Rasteret skips records with null metadata for requested pixel reads.
User Columns¶
You can add columns beside Rasteret's columns. Common examples:
| Column | Purpose |
|---|---|
split |
Train/validation/test assignment. |
label |
Classification or regression target. |
plot_id, aoi_id, fold |
Experiment grouping keys. |
eo:cloud_cover |
Scene-level cloud percentage from STAC or your own metadata. |
quality_flag |
Custom filtering or audit value. |
For examples, see Bring Your Own AOIs, Points, And Metadata.
Arrow And GeoArrow Interop¶
Rasteret collections can be passed to Arrow-aware tools. On Arrow export,
Rasteret marks the geometry field as geoarrow.wkb so GeoPandas and other
GeoArrow-aware consumers can detect the footprint geometry.
Important CRS distinction:
geometryis the raster footprint and is exported with CRS84 metadata.crsandproj:epsgare row-level raster CRS sidecars used for pixel reads.
That means a collection can have footprints in CRS84 while the rasters themselves are in UTM or another projected CRS.

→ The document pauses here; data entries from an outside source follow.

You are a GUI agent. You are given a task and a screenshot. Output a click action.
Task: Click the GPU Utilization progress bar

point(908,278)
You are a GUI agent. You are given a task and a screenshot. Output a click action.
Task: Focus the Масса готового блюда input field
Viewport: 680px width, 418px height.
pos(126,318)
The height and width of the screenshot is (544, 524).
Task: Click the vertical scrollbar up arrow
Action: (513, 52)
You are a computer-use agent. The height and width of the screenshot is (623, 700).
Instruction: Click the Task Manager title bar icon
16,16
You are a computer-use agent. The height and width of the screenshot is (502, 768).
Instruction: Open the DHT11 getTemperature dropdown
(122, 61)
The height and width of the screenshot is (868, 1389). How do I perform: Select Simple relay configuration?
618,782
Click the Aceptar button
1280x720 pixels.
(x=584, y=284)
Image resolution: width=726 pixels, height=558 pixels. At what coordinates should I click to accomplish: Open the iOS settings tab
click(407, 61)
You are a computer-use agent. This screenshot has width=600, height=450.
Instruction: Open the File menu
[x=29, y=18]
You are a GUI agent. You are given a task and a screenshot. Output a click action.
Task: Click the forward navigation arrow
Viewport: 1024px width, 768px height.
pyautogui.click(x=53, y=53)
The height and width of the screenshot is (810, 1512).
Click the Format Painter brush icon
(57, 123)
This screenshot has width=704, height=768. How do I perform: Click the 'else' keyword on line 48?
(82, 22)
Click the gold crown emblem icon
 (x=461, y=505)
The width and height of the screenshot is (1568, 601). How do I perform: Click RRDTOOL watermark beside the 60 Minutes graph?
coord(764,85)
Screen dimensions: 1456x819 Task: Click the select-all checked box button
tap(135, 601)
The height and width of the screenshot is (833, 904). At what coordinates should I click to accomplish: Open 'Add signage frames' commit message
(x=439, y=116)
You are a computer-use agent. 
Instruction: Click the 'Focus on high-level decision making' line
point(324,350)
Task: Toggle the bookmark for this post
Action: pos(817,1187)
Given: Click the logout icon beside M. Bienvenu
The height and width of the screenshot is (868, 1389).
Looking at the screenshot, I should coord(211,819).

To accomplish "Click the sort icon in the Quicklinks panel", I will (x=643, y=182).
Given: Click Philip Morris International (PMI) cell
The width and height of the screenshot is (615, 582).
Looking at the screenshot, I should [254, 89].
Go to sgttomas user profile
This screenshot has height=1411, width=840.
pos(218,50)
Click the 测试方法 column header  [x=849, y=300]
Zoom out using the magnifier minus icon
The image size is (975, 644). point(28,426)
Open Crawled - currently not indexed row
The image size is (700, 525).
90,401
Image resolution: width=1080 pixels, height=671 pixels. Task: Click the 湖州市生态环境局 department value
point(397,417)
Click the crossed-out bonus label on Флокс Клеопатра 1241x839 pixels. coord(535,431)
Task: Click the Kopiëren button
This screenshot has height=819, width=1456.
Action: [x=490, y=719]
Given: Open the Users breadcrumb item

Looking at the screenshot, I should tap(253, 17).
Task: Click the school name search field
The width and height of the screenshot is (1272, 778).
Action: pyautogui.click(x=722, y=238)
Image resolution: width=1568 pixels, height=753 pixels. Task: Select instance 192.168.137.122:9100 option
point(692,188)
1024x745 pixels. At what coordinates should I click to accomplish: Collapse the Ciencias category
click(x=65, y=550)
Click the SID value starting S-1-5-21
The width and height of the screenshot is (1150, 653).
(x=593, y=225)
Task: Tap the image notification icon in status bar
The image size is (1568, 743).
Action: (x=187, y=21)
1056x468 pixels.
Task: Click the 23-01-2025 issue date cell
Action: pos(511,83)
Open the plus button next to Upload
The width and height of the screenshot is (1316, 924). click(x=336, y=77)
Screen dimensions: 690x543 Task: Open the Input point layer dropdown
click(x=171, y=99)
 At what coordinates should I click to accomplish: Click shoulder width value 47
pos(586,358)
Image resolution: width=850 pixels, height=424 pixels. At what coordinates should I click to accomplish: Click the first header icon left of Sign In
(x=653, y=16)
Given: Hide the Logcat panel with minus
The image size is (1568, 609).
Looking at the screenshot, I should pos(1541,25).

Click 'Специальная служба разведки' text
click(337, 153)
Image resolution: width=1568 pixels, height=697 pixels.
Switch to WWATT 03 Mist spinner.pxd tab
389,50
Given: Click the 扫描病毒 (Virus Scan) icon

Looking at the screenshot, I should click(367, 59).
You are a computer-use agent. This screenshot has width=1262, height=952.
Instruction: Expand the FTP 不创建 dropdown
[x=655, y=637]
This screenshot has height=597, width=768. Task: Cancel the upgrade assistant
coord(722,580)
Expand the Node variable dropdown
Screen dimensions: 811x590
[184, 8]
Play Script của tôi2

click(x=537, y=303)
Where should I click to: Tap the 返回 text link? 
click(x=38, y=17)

AOI and point tables are separate from the collection table. They can carry
their own geometry column, CRS, and business columns such as plot_id,
sensor_id, split, or label. Rasteret keeps those business columns in
get_gdf(...) and sample_points(...) outputs unless a column name collides
with a Rasteret output field.
Entry Points¶
Use the entry point that matches your table state:
| Situation | Use |
|---|---|
| External record table that needs normalization or enrichment | build_from_table(...) |
| Read-ready Rasteret Arrow table already in memory | as_collection(...) |
| Previously exported collection artifact | load(...) |
as_collection(...) expects the table to already have Rasteret's read-ready
columns, including {band}_metadata by default. Use build_from_table(...) for
first-time external record tables.
Layer Requirements¶
For filtering and metadata work:
- required record columns
bboxfor spatial filtering
For get_numpy(), get_xarray(), get_gdf(), and sample_points():
- required record columns
bboxproj:epsgor enough COG header CRS metadata to backfill it during enrichment{band}_metadatafor each requested band
For to_torchgeo_dataset(...):
- required record columns
proj:epsg{band}_metadatafor each requested band- usable
datetimeorstart_datetime/end_datetimevalues for temporal indexing
Data Source Resolution¶
When Rasteret needs a data source for band mapping or cloud configuration, it checks:
- An explicit
data_source=...argument. Collection.data_source.- Parquet schema metadata written by
Collection.export(). - The first non-empty value from a
collectioncolumn. - Otherwise, no data source is assumed.
When a table engine drops schema metadata or changes string types during an
Arrow round trip, pass data_source=collection.data_source explicitly when
calling as_collection(...).